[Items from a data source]
══════════════════════════════
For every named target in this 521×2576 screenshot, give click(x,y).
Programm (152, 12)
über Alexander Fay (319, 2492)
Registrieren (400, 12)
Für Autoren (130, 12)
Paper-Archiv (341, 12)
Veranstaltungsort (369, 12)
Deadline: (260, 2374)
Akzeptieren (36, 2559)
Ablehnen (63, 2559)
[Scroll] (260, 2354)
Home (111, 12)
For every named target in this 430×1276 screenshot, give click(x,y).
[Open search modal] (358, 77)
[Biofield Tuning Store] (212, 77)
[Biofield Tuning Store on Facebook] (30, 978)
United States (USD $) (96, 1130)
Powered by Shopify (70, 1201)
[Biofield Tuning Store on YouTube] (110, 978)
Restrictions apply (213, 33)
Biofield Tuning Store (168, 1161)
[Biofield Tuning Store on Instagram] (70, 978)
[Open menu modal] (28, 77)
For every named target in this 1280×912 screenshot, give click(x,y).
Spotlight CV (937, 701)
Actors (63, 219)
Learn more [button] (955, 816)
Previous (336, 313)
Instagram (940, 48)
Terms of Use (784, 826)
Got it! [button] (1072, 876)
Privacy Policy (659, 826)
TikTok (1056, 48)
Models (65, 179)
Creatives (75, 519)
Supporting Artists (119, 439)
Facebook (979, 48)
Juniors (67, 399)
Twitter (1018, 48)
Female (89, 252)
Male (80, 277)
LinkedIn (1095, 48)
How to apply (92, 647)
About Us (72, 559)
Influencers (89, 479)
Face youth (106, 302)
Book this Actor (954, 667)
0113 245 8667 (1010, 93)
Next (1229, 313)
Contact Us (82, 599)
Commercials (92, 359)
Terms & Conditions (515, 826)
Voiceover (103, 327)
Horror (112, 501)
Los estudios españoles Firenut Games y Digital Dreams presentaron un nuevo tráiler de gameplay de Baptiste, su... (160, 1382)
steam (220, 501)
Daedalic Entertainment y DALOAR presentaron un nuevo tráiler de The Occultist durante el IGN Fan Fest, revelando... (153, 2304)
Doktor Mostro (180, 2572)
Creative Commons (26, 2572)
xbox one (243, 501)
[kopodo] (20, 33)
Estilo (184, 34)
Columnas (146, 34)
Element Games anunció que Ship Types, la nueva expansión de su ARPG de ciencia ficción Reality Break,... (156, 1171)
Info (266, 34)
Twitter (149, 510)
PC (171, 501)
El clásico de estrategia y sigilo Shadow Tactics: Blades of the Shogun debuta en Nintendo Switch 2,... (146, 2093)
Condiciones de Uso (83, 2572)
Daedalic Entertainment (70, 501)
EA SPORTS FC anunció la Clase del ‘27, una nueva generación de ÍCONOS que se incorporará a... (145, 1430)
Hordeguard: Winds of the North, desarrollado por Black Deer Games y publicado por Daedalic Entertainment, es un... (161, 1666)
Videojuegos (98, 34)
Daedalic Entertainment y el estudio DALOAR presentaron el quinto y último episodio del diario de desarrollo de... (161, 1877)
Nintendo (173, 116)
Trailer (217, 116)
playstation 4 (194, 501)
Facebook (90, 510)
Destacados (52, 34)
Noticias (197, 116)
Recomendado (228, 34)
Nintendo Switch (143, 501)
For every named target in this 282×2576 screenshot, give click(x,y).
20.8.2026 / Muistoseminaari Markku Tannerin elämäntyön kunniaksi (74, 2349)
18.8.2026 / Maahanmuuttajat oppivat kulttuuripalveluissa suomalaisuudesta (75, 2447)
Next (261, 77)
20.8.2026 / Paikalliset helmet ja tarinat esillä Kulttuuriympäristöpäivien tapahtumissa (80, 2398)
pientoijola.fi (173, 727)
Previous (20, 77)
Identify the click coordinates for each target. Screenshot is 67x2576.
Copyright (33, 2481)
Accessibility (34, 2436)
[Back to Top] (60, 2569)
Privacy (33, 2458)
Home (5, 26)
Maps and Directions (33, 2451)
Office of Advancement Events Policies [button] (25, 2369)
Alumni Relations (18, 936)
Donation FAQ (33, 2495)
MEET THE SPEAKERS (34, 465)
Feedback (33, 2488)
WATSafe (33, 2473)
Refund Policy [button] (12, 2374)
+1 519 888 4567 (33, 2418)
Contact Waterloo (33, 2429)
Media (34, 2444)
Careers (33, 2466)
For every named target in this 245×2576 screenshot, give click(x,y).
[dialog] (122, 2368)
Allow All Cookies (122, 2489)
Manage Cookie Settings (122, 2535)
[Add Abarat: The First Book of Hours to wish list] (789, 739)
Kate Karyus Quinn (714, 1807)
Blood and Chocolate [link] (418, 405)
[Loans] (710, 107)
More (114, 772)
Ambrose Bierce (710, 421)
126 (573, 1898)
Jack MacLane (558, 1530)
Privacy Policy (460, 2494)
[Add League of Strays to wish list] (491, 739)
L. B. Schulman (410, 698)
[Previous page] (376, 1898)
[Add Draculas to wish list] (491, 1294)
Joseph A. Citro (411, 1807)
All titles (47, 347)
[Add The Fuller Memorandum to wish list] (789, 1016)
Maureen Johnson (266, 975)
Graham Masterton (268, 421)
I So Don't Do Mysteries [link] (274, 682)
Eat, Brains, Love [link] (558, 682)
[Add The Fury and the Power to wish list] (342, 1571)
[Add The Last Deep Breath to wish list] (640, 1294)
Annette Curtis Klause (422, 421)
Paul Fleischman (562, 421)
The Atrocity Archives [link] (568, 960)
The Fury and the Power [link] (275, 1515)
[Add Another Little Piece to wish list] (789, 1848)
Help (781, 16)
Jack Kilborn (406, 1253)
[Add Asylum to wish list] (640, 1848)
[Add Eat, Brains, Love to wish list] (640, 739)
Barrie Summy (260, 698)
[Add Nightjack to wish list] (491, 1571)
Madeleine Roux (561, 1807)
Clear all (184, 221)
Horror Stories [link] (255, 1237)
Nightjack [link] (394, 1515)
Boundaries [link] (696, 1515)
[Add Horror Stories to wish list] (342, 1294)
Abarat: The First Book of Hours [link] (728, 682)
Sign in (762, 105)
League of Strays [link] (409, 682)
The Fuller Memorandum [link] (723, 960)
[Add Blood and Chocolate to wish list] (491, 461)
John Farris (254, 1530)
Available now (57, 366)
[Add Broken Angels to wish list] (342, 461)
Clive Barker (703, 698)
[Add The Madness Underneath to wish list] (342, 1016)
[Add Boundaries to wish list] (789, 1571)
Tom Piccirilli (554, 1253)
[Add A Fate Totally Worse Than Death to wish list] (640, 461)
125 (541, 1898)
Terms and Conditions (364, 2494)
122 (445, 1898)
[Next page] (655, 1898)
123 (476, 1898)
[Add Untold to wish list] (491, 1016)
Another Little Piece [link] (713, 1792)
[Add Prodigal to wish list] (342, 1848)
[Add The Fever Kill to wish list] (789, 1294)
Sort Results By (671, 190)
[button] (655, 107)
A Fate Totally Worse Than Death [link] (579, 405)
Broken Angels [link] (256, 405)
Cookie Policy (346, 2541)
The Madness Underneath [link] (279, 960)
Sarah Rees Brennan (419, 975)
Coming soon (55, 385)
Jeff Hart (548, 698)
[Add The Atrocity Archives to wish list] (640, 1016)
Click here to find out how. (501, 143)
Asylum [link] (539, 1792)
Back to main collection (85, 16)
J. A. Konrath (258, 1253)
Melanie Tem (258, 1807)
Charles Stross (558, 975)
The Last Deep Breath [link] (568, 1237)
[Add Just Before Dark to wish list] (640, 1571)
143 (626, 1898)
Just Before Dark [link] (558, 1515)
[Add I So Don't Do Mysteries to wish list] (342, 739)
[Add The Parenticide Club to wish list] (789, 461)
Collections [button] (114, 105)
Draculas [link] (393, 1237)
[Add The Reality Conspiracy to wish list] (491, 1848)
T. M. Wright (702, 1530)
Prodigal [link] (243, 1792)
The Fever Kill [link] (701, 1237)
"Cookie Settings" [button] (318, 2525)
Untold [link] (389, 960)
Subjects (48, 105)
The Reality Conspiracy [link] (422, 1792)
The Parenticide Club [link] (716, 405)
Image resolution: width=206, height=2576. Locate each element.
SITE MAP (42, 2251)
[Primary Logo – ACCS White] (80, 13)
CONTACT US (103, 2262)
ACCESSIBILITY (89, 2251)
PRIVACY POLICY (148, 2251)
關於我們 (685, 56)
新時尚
══════════════════════════════
Whenever a line includes the word "Abarat", pull it out of the entries.

[Add Abarat: The First Book of Hours to wish list] (789, 739)
Abarat: The First Book of Hours [link] (728, 682)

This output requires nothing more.